Scientific classification
- Kingdom: Plantae
- Clade: Tracheophytes
- Clade: Angiosperms
- Clade: Eudicots
- Clade: Rosids
- Order: Fabales
- Family: Fabaceae
- Subfamily: Caesalpinioideae
- Genus: Ceratonia
- Species: C. oreothauma
- Binomial name: Ceratonia oreothauma Hillc., G.P.Lewis & Verdc.

= Ceratonia oreothauma =

- Genus: Ceratonia
- Species: oreothauma
- Authority: Hillc., G.P.Lewis & Verdc.
- Synonyms: |

Species of legume

Ceratonia oreothauma is a species of tree native to Oman and Somaliland.

==Description==
Ceratonia oreothauma is a small tree with gnarled branches and rough bark which grows up to 8 meters high. It is evergreen, with singly-pinnate leaves bearing up to 20 leaflets.
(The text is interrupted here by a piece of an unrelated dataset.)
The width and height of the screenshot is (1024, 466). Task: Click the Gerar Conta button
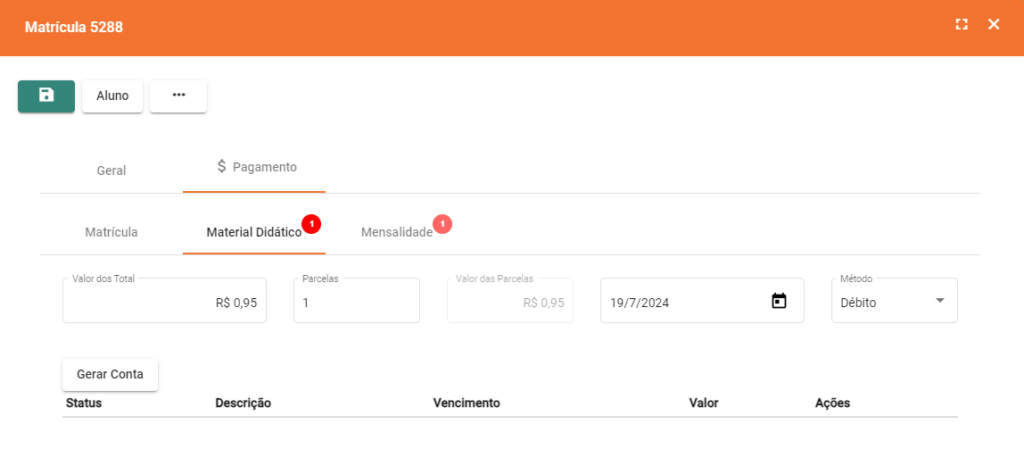tap(110, 374)
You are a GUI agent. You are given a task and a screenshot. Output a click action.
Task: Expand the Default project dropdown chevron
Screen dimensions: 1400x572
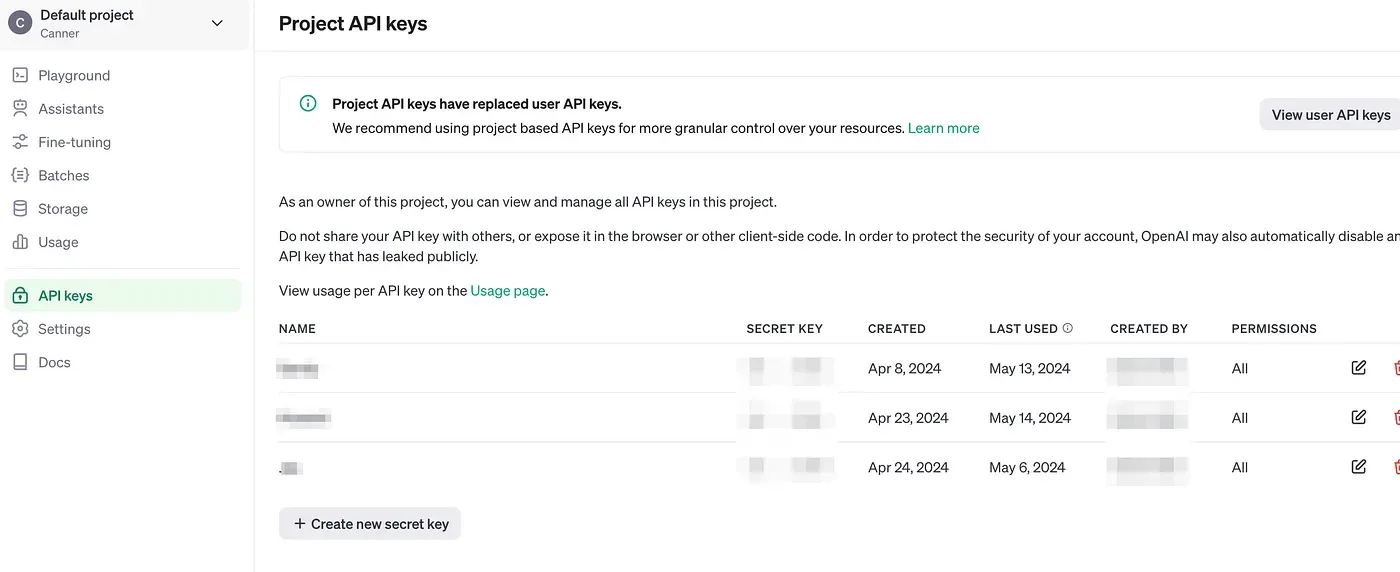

Ceratonia oreothauma flowers in March and April. Flowers are either purely male or purely female, with minute and sterile primary anthers.
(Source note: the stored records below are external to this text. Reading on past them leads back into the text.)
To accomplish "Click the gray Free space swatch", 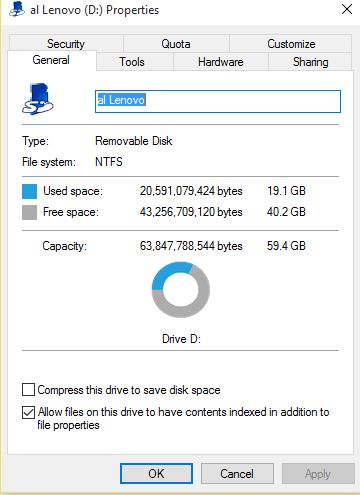I will 29,212.
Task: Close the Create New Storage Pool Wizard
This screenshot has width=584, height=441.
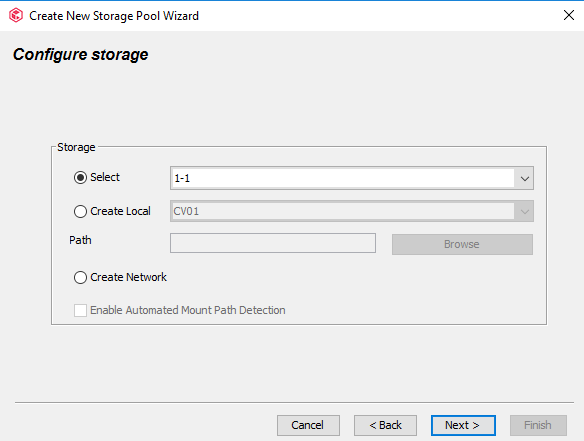Action: pos(568,15)
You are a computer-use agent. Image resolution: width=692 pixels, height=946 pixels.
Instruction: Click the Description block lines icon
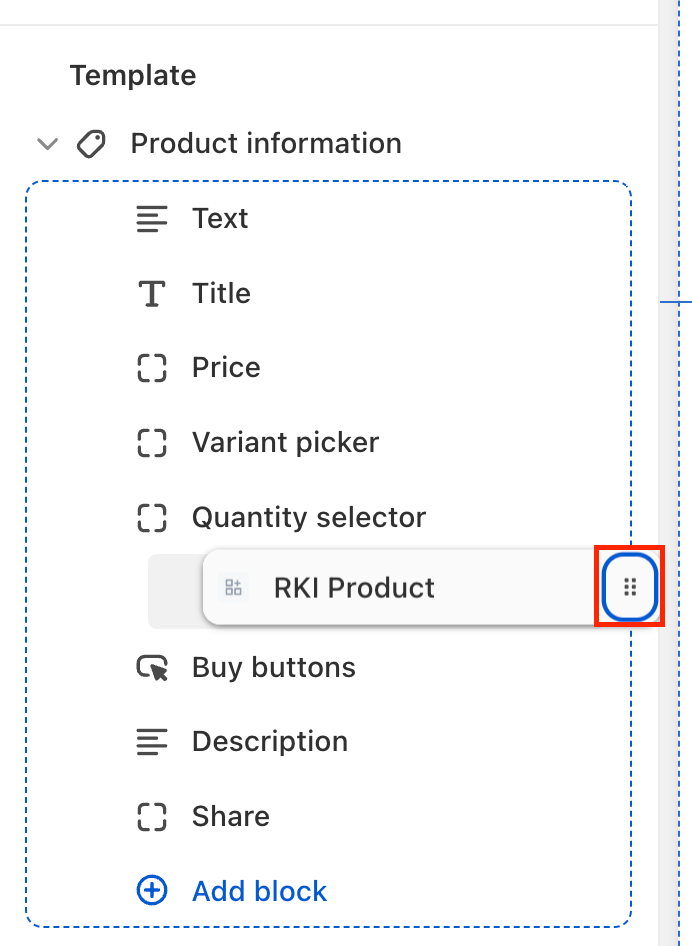pos(152,742)
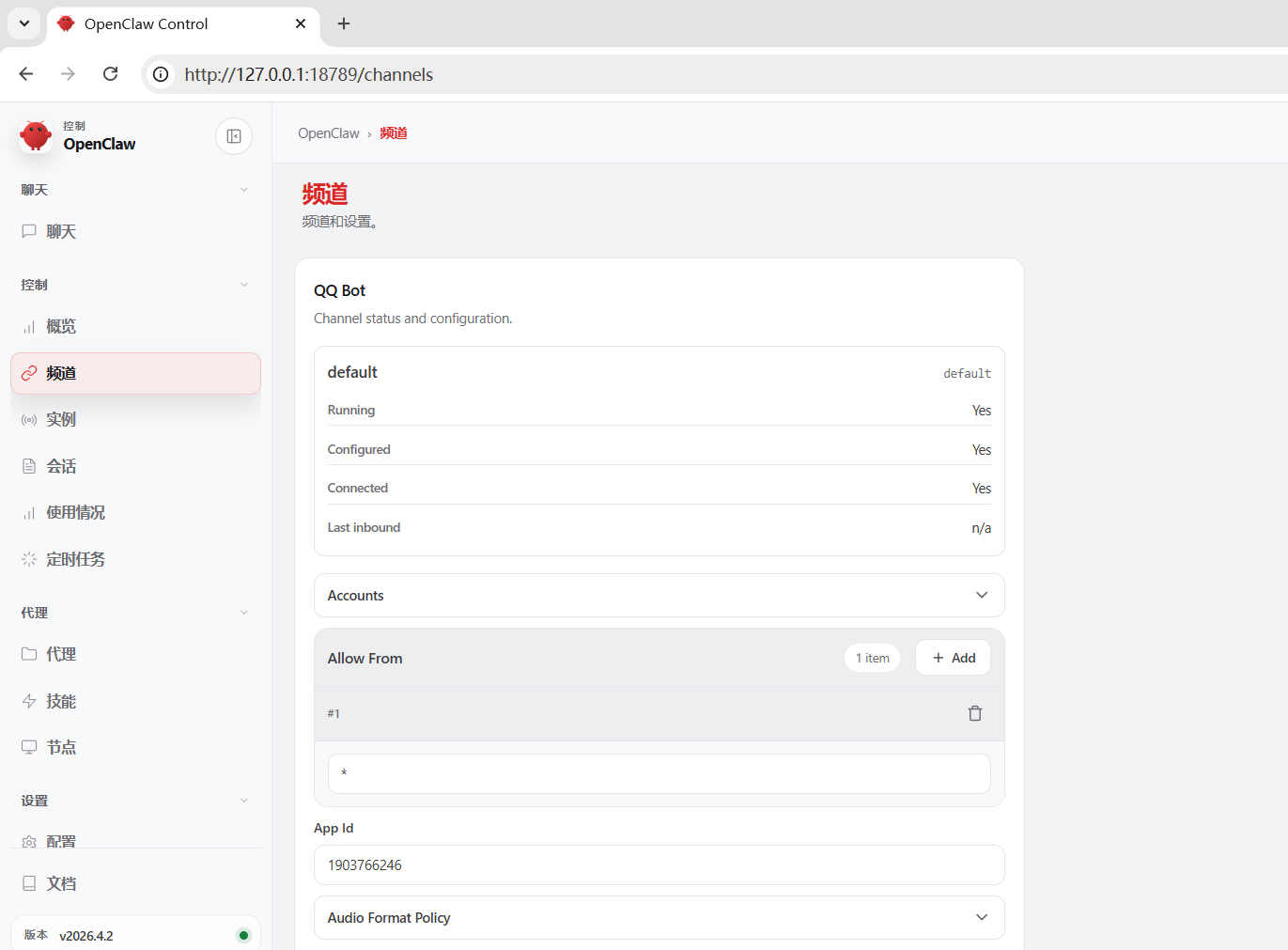Collapse the sidebar with the panel icon
The image size is (1288, 950).
tap(234, 136)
==Distribution and habitat==
Ceratonia oreothauma has two widely separated populations which are classified as separate subspecies. C. oreothauma ssp. oreothauma is found in a single valley on Jebel Aswad in the eastern Hajar Mountains of Oman between 900 and 2000 meters elevation. C. oreothauma subsp. somalensis occurs in the mountains of Somaliland between 1500 and 1800 meters elevation.

==Conservation==
The population trend of subspecies oreothauma is not well understood. The eastern portion of its population is in Wadi Siren Nature Reserve. The northwestern portion of the population is not regenerating. The subspecies is considered Vulnerable.

The known populations of subspecies somalensis in Somaliland are very small. Its habitat is unprotected, and is under pressure from human use. The subspecies is considered Endangered.

==Systematics==
Ceratonia has one other species, Ceratonia siliqua or carob, which is distributed around the Mediterranean. C. oreothauma is morphologically distinct from C. siliqua. In addition the pollen grains of C. oreothauma are slightly smaller than those of C. siliqua and are tricolporate rather than tetracolporate.